The pilot told Johnson the day after the crash that he climbed to 2,500 feet amid clear skies, 9 miles of visibility and a light wind, the report states. With the autopilot on, he began to descend toward the airstrip but saw a band of low fog around Atqasuk when he reached about 1,500 feet, a typical weather phenomenon for North Slope aviators.
The pilot hoped the airport was out of the fog, Johnson said. "But that's when this whole event started, according to the pilot."
He told Johnson that he heard a tone indicating the autopilot was disengaged, the report states. That was "immediately followed by the pilot's control column pitching forward. The pilot said that he was unable to pull the control column back."
The plane descended through the fog, which extended to the ground, then hit the snow-covered tundra and nosed over, according to Johnson and the report he filed.

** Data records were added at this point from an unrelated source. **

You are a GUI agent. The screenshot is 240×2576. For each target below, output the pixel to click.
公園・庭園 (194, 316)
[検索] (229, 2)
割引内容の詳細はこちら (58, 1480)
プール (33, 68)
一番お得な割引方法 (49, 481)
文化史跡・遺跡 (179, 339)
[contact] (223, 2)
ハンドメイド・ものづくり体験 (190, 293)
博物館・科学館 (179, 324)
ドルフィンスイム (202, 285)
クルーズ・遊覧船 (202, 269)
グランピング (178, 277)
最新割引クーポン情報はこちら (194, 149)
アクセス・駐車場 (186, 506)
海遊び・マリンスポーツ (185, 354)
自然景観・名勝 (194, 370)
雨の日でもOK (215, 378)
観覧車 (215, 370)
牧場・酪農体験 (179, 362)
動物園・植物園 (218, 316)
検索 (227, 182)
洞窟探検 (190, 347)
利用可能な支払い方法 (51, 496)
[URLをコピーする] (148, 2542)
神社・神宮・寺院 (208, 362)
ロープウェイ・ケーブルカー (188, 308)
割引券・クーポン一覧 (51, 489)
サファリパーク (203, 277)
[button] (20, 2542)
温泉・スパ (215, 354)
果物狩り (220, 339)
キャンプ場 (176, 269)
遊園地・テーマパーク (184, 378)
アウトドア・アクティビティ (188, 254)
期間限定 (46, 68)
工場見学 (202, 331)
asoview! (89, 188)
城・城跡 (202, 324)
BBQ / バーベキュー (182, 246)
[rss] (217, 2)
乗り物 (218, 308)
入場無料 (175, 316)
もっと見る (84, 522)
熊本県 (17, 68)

The plane's wings, fuselage and tail assembly were substantially damaged.
The nature of the pilot's injuries weren't immediately clear.
A Ravn Connect spokesman didn't immediately return a request for more information about the crash investigation or the pilot's status Tuesday.
The airplane was equipped with a digital, 406 MHz ELT that instantly transmits a distress signal to search-and-rescue satellites, but search personnel didn't receive any emergency transmitter locator signal, according to the report. Instead, the pilot called Hageland on his cellphone.
A North Slope Borough Search and Rescue helicopter pilot told the NTSB investigator that he flew into ice fog, reduced visibility and flat light that made it heard to make out the terrain, the investigator wrote. Both pilots noticed ice starting to build on the helicopter's windscreen, so they aborted the search and turned back.
A search team from Atqasuk reached the accident site on snowmachines and transported the pilot to Atqasuk, the report states.
The borough on the day of the crash reported that the SAR helicopter picked up the pilot.
The NTSB team headed to Utqiagvik will pull avionics from the plane, including a ground-proximity warning system and autopilot modules, according to Johnson.
He called the pilot's account the first of its kind he's heard.
"We've had autopilot issues but (not) to the point where it overrides the pilot's ability to pull the control column back," Johnson said.